There are various rules of linear combinations of integrated series. Let's just consider the $I(0)$ and $I(1)$ cases. For example, if $x_{t} \sim I(1)$, $y_{t} \sim I(0)$, then $ax_{t} + by_{t} \sim I(1)$. This example demonstrates $I(1)$ as a dominant property. Of course, there is the case in which it generally holds that if $x_{t}$ and $y_{t}$ are $I(1)$ then $ax_{t} + by_{t} \sim I(1)$, unless the series are cointegrated then there exists an $I(0)$ linear combination. Using these various rules, we can say that a stationary variable cannot be explained by a nonstationary variable and vice versa. For this reason, one often hears of balanced and unbalanced regressions; balanced meaning that the variables on each side of the regression are either both $I(0)$ or both $I(1)$ and unbalanced meaning that the variables are a mixture of $I(0)$ and $I(1)$.

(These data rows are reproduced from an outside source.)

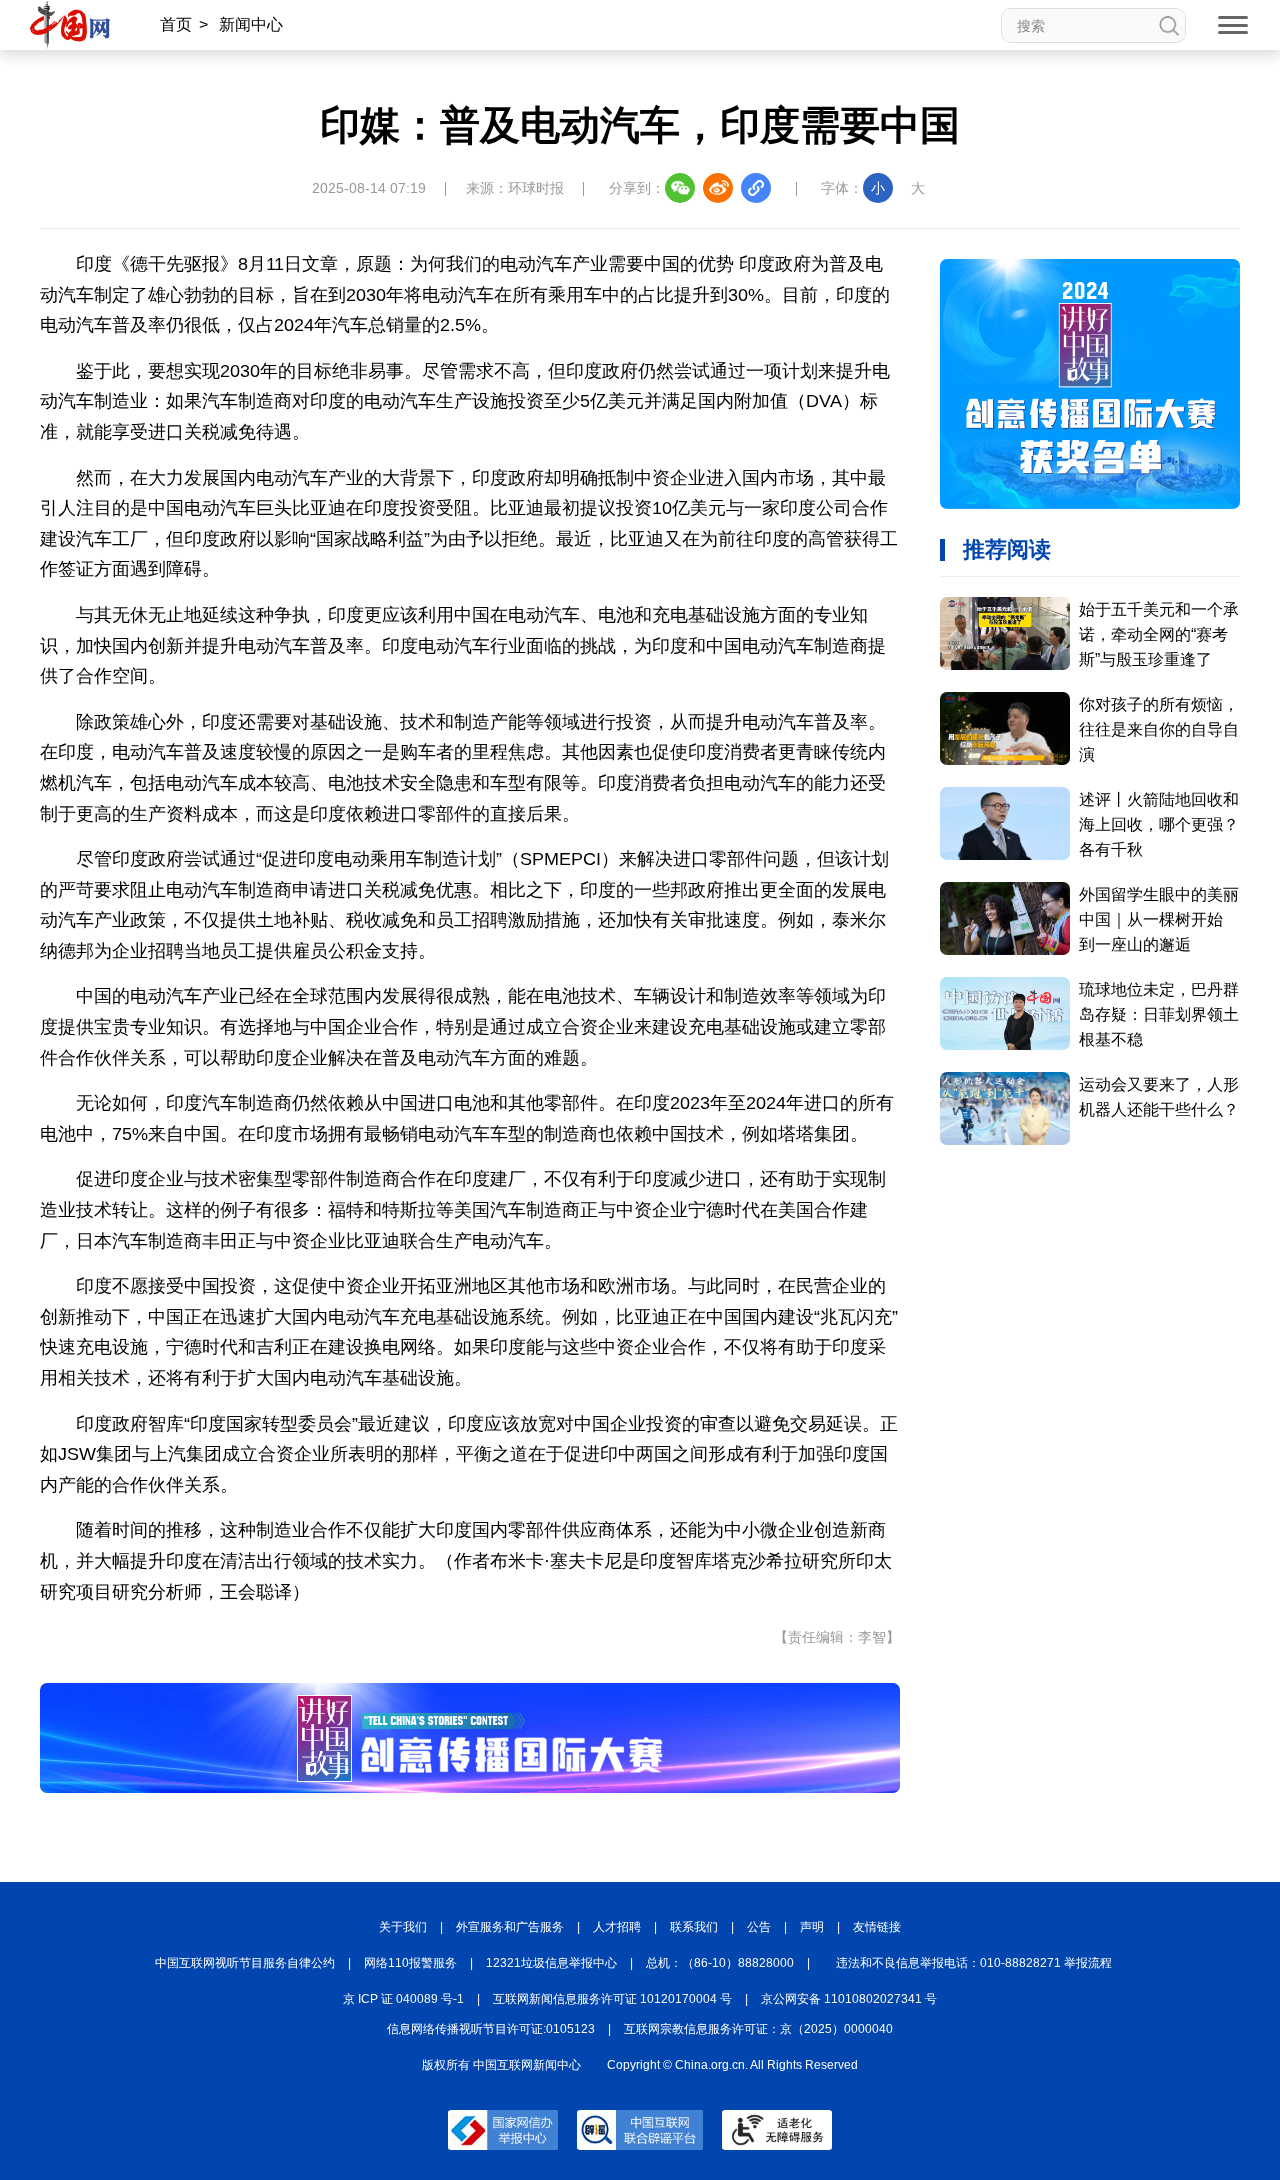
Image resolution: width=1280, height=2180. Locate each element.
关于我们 (403, 1927)
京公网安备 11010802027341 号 (849, 1999)
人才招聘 (617, 1927)
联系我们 (694, 1927)
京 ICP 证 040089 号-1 (403, 1999)
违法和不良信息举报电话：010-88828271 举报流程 (974, 1963)
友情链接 (877, 1927)
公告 (759, 1927)
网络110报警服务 (410, 1963)
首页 (176, 24)
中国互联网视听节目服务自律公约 (245, 1963)
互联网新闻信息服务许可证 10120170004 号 (612, 1999)
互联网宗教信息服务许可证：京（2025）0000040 (758, 2029)
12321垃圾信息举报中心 (551, 1963)
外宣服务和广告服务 (510, 1927)
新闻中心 (251, 24)
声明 (812, 1927)
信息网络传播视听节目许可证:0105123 (491, 2029)
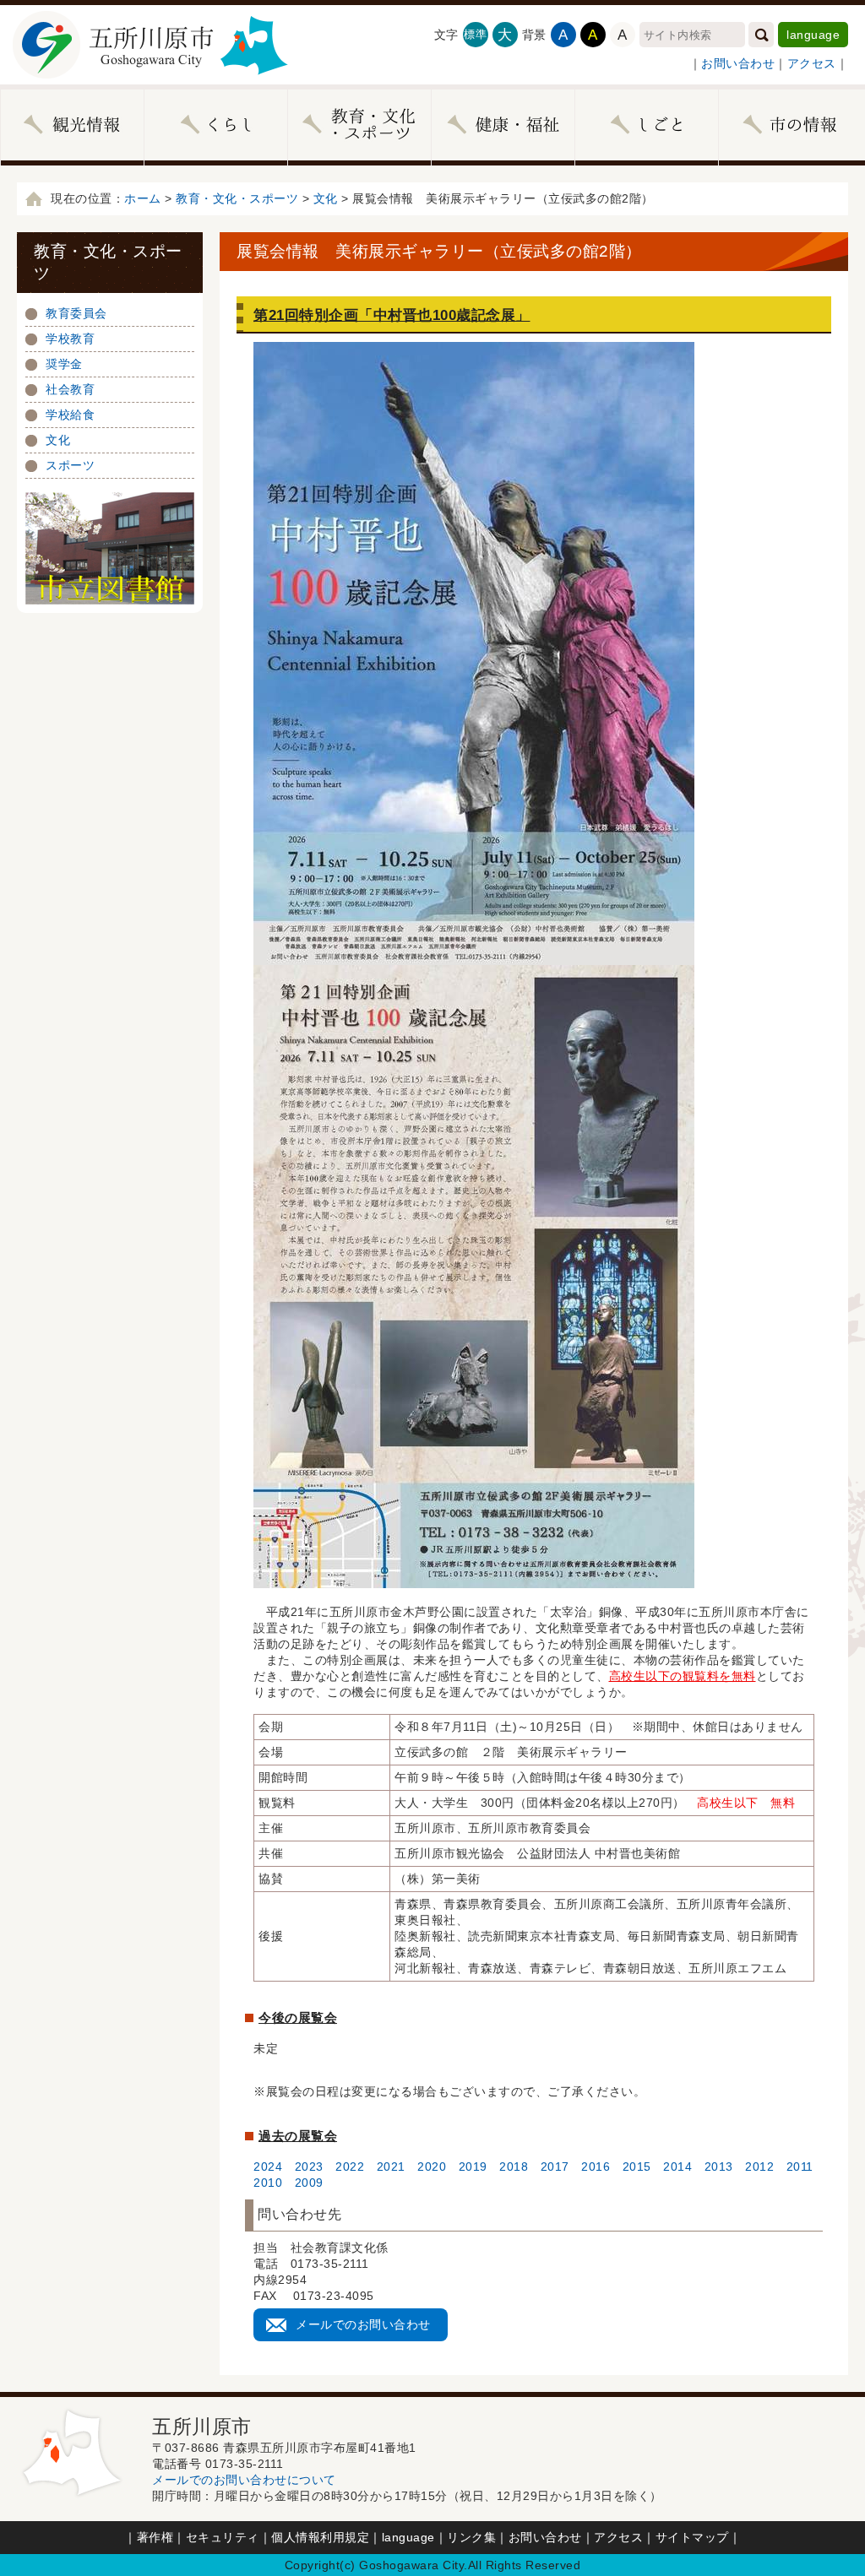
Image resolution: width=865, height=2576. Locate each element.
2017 (555, 2166)
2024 (267, 2166)
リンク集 (471, 2537)
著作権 (155, 2537)
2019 (473, 2166)
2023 (309, 2166)
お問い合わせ (738, 63)
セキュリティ (222, 2537)
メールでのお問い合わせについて (244, 2480)
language (813, 34)
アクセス (811, 63)
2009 (309, 2182)
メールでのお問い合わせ (363, 2324)
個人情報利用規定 (320, 2537)
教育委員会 (76, 313)
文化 (325, 198)
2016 (595, 2166)
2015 (637, 2166)
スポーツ (70, 465)
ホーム (142, 198)
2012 (759, 2166)
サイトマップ (692, 2537)
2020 (431, 2166)
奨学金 (64, 364)
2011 (799, 2166)
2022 (349, 2166)
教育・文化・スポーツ (237, 198)
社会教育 (70, 389)
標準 (475, 34)
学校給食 (70, 414)
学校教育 (70, 338)
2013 (719, 2166)
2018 (508, 2166)
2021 (391, 2166)
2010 (267, 2182)
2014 (677, 2166)
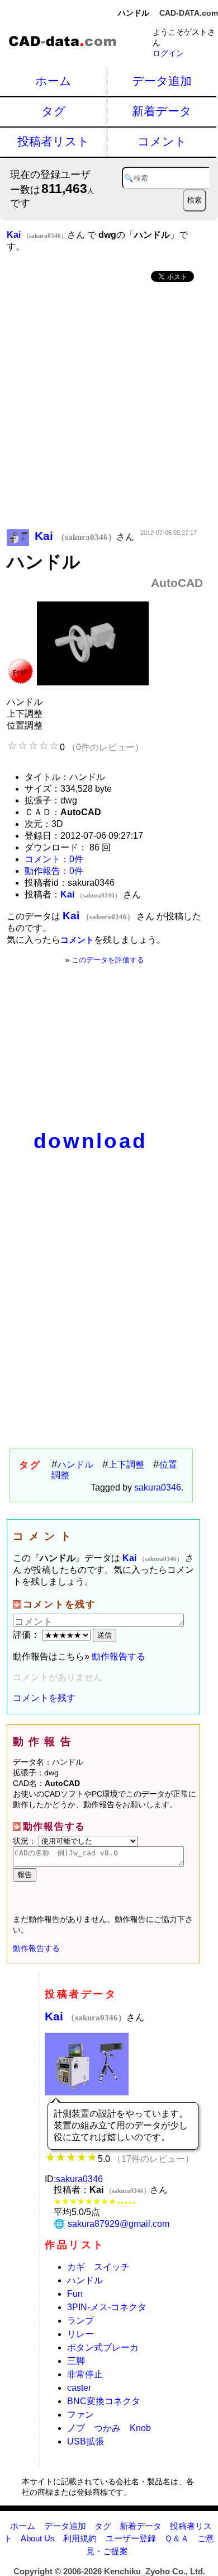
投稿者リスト (53, 141)
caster (79, 2387)
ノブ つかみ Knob (109, 2428)
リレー (80, 2334)
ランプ (80, 2320)
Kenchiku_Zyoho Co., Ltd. (154, 2571)
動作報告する (118, 1656)
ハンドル (75, 1464)
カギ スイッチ (98, 2267)
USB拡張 (85, 2441)
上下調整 (126, 1464)
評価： (27, 1634)
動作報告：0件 (54, 871)
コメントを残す (44, 1698)
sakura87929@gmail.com (118, 2224)
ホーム (53, 80)
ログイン (168, 53)
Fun (75, 2293)
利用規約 (80, 2538)
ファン (80, 2414)
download (91, 1141)
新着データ (162, 111)
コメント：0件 (54, 859)
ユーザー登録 (131, 2538)
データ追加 (162, 80)
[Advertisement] (109, 407)
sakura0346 (157, 1487)
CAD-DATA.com (188, 12)
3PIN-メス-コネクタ (106, 2307)
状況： (26, 1840)
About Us (38, 2538)
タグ (53, 111)
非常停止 (85, 2374)
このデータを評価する (108, 960)
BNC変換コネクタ (103, 2401)
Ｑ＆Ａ (176, 2538)
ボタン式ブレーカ (103, 2347)
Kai (85, 2016)
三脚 (76, 2361)
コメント (162, 141)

Given that the above explains the bivariate case rather well, I'm curious to know how the theory applies to cases in which there are more than two variables. For example, is it appropriate to estimate an unbalanced regression such as $$ y_{t} = \alpha + \beta_{1}x_{t} + \beta_{2}z_{t} + \epsilon_{t} $$ where $y_{t} \sim I(1)$, $x_{t} \sim I(1)$, $z_{t} \sim I(0)$, and $\epsilon_{t}$ an error term suitably defined?

Question

Is the inclusion of the $I(0)$ variable in the above regression sound from a time-series perspective? Or, does it depend on the possible linear combinations of the variables in the regression, e.g. if $y_{t}$ and $x_{t}$ are cointegrated then the $I(0)$ variable fits into the regression without trouble?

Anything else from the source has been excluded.